Dirigir significa planear y controlar el desarrollo. Los gobiernos asumen la responsabilidad de crear bienestar para sus comunidades mediante la plantación del desarrollo y la implementación de política publica, en ámbitos como la salud, la educación, el empleo, el impulso a la cultura y los deportes, etcétera.
Servir implica resolver problemas públicos. Los gobiernos atienden problemáticas socialmente sentidas y se proponen resolverlas mediante esfuerzos específicos que incluyen a la ciudadania.
Esta transición del dirigir al servir es lenta y dolorosa. Sobre todo porque ni los ciudadanos ni los servidores públicos terminan de asimilar el rol que les toca jugar en esta nueva dinámica. Existe aún esa percepción generalizada del servicio público como un espacio de privilegios. Dónde dirigir significa dar, conceder, proveer, beneficiar, pero también dominar, influir, controlar, mandar.

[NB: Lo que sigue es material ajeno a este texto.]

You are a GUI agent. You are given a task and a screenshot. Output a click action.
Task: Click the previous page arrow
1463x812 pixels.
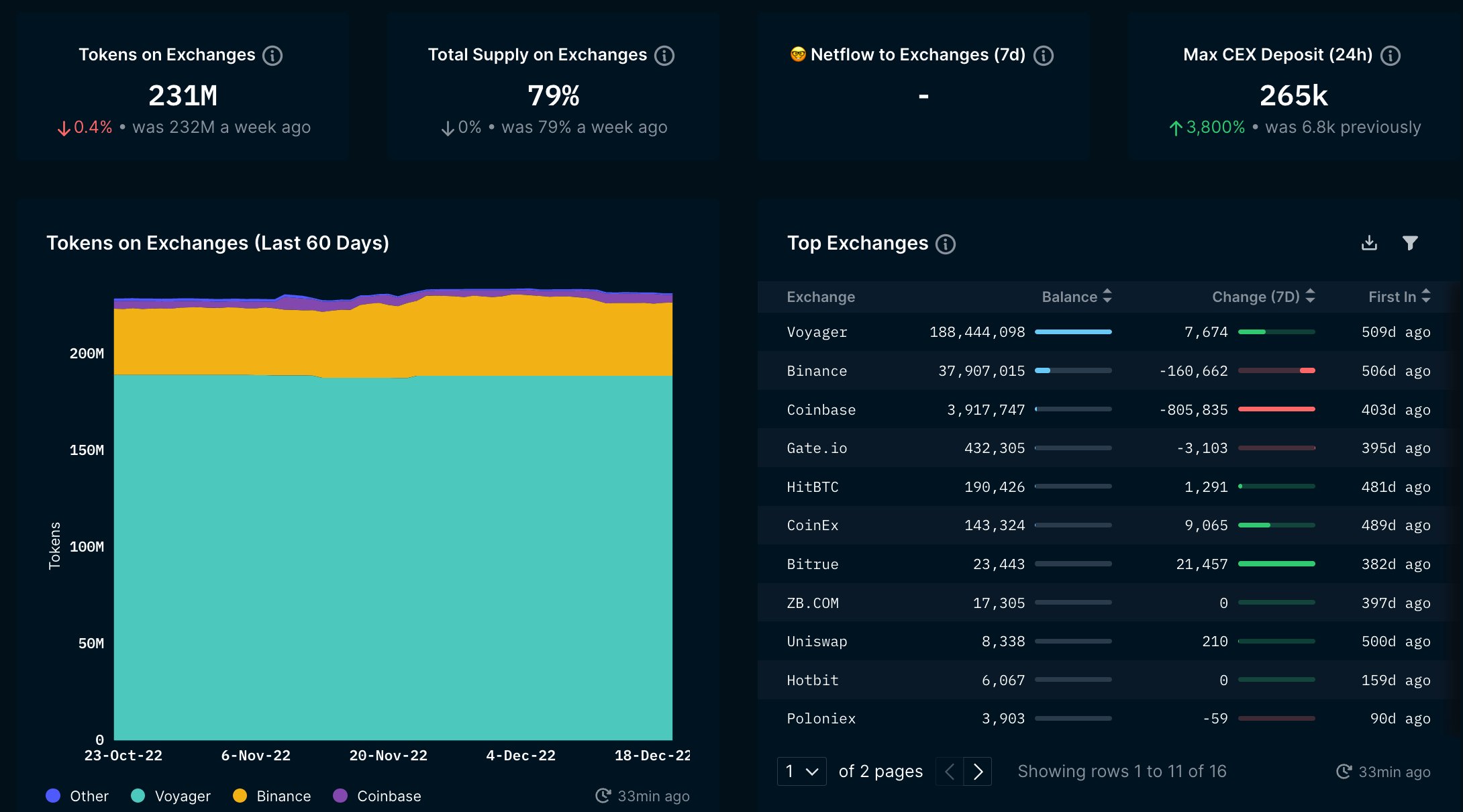click(948, 772)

Por el contrario, el servicio público al que se aspira es un espacio de movilización de recursos para la resolución de problemas públicos complejos, para lo cual se requiere de una auténtica actitud de servicio, así como de múltiples habilidades tanto humanas como profesionales: tolerancia a la frustración, capacidad de gestión, comunicación efectiva, liderazgo creativo, capacidad de comprensión de la realidad, etcétera.
El reto es formar, desde el gobierno y desde la ciudadania, servidores públicos que superen la tentación de dirigir, y que estén dispuestos a servir a sus comunidades.